Padahal, dalam praktiknya hal ini berpotensi melanggar kode etik. Perlu
ditegaskan bahwa media sosial bukanlah media pemberitaan. Media sosial adalah
jejaring sosial yang memungkinkan orang untuk terhubung dalam suatu networking di dunia maya, walaupun pada
kondisi nyata berada di ruang, jarak dan/atau waktu yang berbeda. Walaupun
media sosial dapat dikatakan memiliki fungsi menghibur (to entertain), mendidik (to
educate), kontrol sosial (to social
control) dan menginformasikan (to
inform). Namun, untuk dua butir terakhir bukanlah dalam bentuk berita hard, feature, investigatif di media yang terverifikasi di Dewan Pers.
Fungsi kontrol sosialnya pun tergerus
oleh upaya penggiringan opini lewat pemberitaan bohong/ujaran kebencian,
yang dimaksudkan untuk tujuan-tujuan ‘jahat’, ketimbang bertujuan untuk mencerdaskan
anak bangsa dalam hal berpolitik.
Keempat,
masih mudah dan banyaknya wartawan yang dikriminalisasi dalam melaksanakan
tugas jurnalistiknya. Sehingga, terkesan Dewan Pers di pusat yang terdiri dari
9 orang itu masih lamban dalam melindungi konstituennya sesuai dengan amanat UU
No. 40/1999. Kriminalisasi tersebut bisa dalam bentuk teror, dijemput paksa,
dipenjara[1]
hingga kematian yang tidak jelas sebab-musababnya. Begitupula halnya dengan
tindakan main hakim sendiri seperti penggerudukan kantor media dan lain-lain. Kelima, kurangnya pemahaman masyarakat
tentang hak jawab, sehingga lebih memilih untuk langsung melaporkan atau menggeruduk
kantor Pers terkait. Untuk itu, perorangan/kelompok/masyarakat hingga lembaga
negara sekalipun perlu disosialisasikan terkait mekanisme hak jawab, jika
mereka tidak senang terhadap suatu pemberitaan yang dimuat, ditayangkan ataupun
diperdengarkan. Karya tulis harus dijawab dengan tulisan, bukan dengan
kekerasan sampai menghilangkan nyawa manusia!

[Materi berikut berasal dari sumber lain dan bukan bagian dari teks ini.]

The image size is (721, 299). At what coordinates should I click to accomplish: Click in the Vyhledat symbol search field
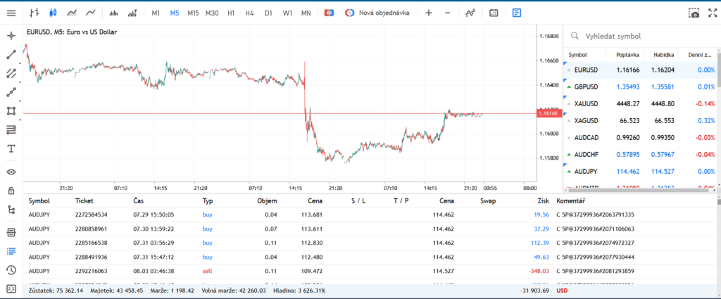(641, 36)
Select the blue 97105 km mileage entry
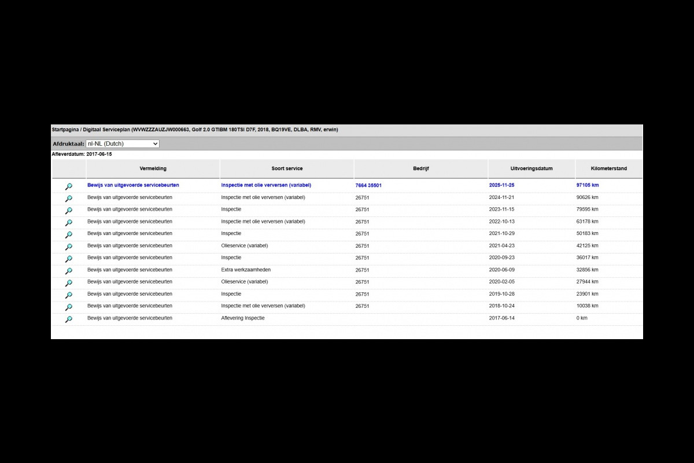 [587, 185]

[1] Kebanyakan dari wartawan yang
dipenjara dijerat dengan pasal pencemaran nama baik dalam UU ITE. Padahal,
sebelum itu, wartawan memiliki UU No. 40/1999 sebagai lex specialis Pers. Pasal
pencemaran nama baik ini memang kerap disesalkan oleh insan Pers sebagai pasal
karet, yang dalam penafsirannya bisa sangat subjektif dan sarat kepentingan si
penafsir. Pasal ini juga dianggap paling menghambat wartawan dalam melaksanakan
tugas jurnalistiknya. Fenomena semacam ini jelas semakin membuat indeks
kebebasan Pers di bumi Ibu Pertiwi menurun.